И вот они, выводы. Дин на минуту окаменел, и ему показалось, что он завис на своем стуле в зловещей пустоте. Его бросило в жар – жар самого пекла Истины. Он узнал ее без всяких предисловий и погружений. Это другая планета, утверждал Кугль. Невероятно похожая, но не та. Медленно, указательным пальцем, Диноэл отжал бровь и стряхнул горячую влагу на пол.
«Не обольщайтесь, – писал Кугль, – Тратера «Ковчега» и теперешняя Тратера – это разные объекты. Они загадочно, мистически схожи, но планеты разные. За время перерыва контакта с Землей произошла непредставимая с точки зрения современной науки подмена, явственные следы которой видны в энергетике, в геологии, в изменениях орбиты и так далее. Никакие другие гипотезы не срабатывают, а эта парадоксальная версия объясняет все. Вот откуда непостижимо длинная история. Вот почему никто не мог отыскать останки кораблей. Вот он, загадочный скачок в экзосфере короны. Скоропостижно вымершие эльфы». И дальше Кугль добавлял строку осторожной, но многозначительной канцелярщины: «В свете всего вышеизложенного положение о родстве современного населения планеты и переселенцев с «Валара» и «Авалона» представляется более чем сомнительным». Вот как.

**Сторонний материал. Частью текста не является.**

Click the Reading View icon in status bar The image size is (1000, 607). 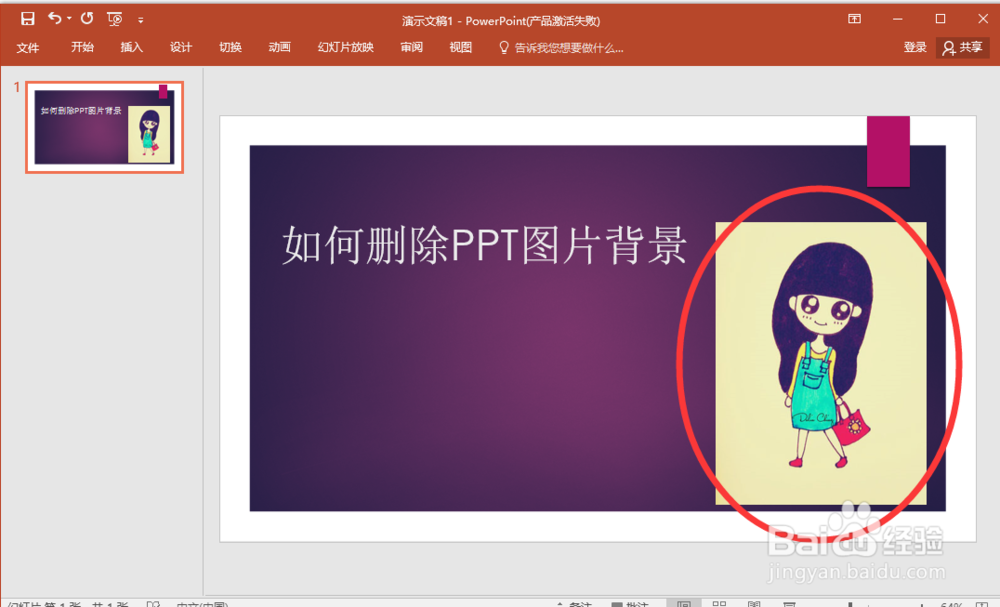pos(755,604)
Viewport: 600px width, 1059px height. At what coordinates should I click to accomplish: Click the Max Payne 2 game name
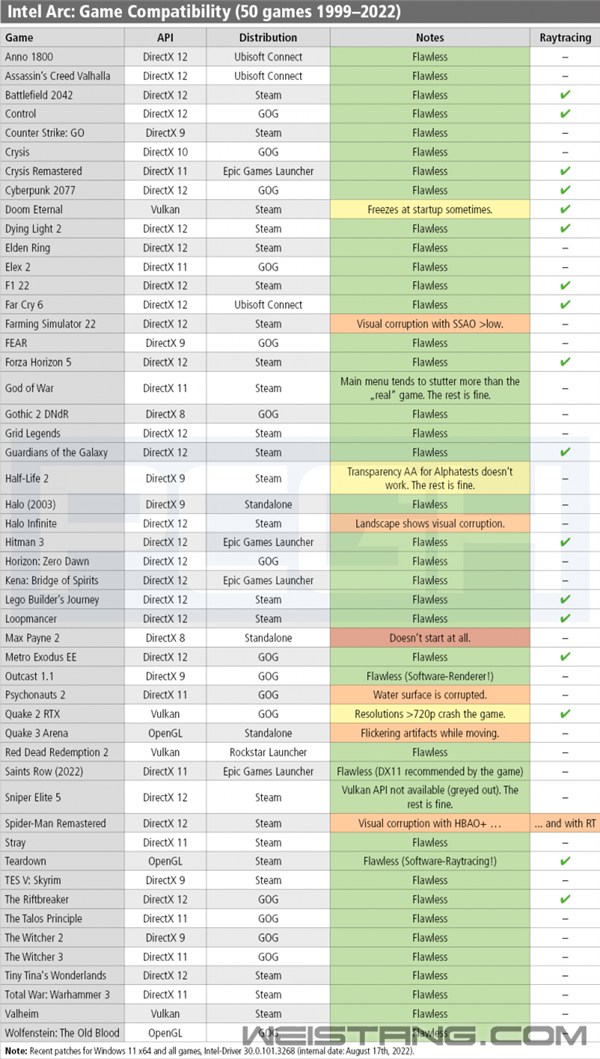33,638
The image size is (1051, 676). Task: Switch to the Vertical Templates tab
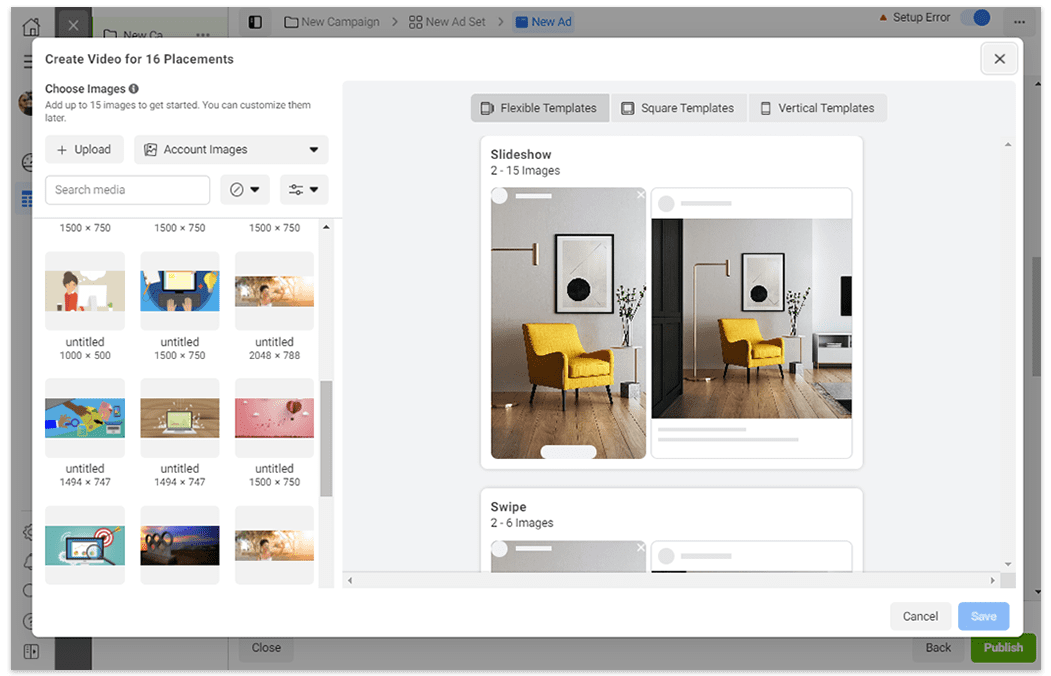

Дин попытался разобраться в собственных чувствах. Голос интуиции подтвердил: да, Кугль прав. Потом – ощущение нереальности происходящего. Затем – неожиданное чувство свободы: у него в руках carte blanche, отныне он может творить что угодно, и никто его ни в чем не упрекнет. О честолюбии он не думал – цену славе он узнал с юных лет, от ее недостатка никогда не страдал и свой интерес к делу и разгадыванию профессиональных загадок ставил куда выше. Его больше взволновало то, что теперь он лицом к лицу стоит с неведомыми силами, масштаб которых он представлял себе даже не хорошо, а слишком хорошо. Самая тягостная сторона свободы – ответственность. Требуется очень хорошо все обдумать.
Диноэл бессмысленно уставился на Эшли, сидевшую на противоположном конце галереи за компьютером, и машинально подумал, что если сейчас вдруг какой-нибудь ухарь проломит силовое поле и полезет к ним через полукруглое окно, и Эшли откроет огонь, то весь мусор и осколки посыплются прямиком на его постель. Вероятно, выглядел он в тот момент диковато, так что Эшли повернула голову и с тревогой сросила:
– Что там у тебя?
– Подойди и посмотри, – пробурчал Дин. – Может, я спятил? Но у меня предчувствие, что мы входим в историю.
Эшли подошла и, не присаживаясь, сдвинув брови, стала читать. «Черт возьми, – подумал Дин, – как эту девку ни одевай, ее военного облика все равно не скроешь. На ней даже бальное платье сидит, как мундир». Помолчав, Эшли отложила листки и хмуро уставилась на Диноэла.